Seeking a perspective
Selecting what we need
One of the joys of a magazine editor's role is the unexpectedness of
incoming mail. Yes, there's sometimes a cold blast of air from an outraged
reader, yet often an interesting contact with somebody in a remote region,
whose insatiable desire for music is met by CDs and an inexpensive player,
and now also with a daily music magazine. In contrast to the popular pursuit
of witheringly expensive indulgences, recorded music selected with
care from budget labels remains, or can become, a growing light as one rummages
through catalogues for the treasures that fit our musical taste buds, and
repeatably so unless we deliberately soothe a rage by disc mutilation.

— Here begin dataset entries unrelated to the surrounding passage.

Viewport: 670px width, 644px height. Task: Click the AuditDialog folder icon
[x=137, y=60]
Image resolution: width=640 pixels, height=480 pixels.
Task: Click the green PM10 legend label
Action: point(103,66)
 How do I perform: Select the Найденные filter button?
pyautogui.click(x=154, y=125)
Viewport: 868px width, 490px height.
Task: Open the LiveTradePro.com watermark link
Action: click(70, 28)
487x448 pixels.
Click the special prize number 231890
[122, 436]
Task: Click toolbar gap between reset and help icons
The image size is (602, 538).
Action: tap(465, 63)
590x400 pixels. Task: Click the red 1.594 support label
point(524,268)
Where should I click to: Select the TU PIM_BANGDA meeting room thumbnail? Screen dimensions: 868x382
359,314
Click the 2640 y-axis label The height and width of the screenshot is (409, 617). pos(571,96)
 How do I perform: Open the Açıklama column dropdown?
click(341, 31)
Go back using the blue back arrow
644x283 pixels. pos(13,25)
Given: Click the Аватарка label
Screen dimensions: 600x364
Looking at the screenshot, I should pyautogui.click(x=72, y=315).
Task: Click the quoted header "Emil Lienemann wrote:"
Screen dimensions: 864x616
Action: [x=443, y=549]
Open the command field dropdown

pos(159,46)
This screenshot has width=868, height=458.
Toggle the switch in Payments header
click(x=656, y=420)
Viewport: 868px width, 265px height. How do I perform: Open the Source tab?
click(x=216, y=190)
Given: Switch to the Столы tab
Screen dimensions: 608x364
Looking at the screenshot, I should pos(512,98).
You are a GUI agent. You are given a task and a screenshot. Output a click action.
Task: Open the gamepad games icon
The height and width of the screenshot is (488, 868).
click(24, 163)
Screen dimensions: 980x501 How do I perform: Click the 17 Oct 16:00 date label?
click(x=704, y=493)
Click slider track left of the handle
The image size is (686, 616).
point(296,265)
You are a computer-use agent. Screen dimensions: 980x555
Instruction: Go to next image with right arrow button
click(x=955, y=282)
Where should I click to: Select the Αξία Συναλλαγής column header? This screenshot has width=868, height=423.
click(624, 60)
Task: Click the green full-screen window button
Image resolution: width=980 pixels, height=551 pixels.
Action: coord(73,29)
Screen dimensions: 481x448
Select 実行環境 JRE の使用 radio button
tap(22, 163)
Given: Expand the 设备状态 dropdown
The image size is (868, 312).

Very early music to the latest manifestation of a style usually have
examples released on CD within a few months. I, with regular receipt of
up-to-the-minute news of releases or the imminent launching of something
special, struggle to maintain perspective in the face of publicity
blasts of intimidating velocity. Repercussions of unbelievable naivety sometimes
hound the public from billboards to television campaigns. Gone are the days
of normality in advance publicity.
Perversely, all this hype is becoming self-destructive as the public
sometimes sticks to the familiar in preference to the streamlined new. In
the astonishing realms of recording the now established market for historical
reissue can only maintain buoyancy from growing interest in the musical
revelations of past performers. It has inestimable value for today's listeners
in gaining a balance between old and new.
Do realize, then, how fortunate we are today in a century of performance
on record. Whilst we sometimes feel as though we live globally in the proximity
of a timebomb, artistic revelation is there for the asking.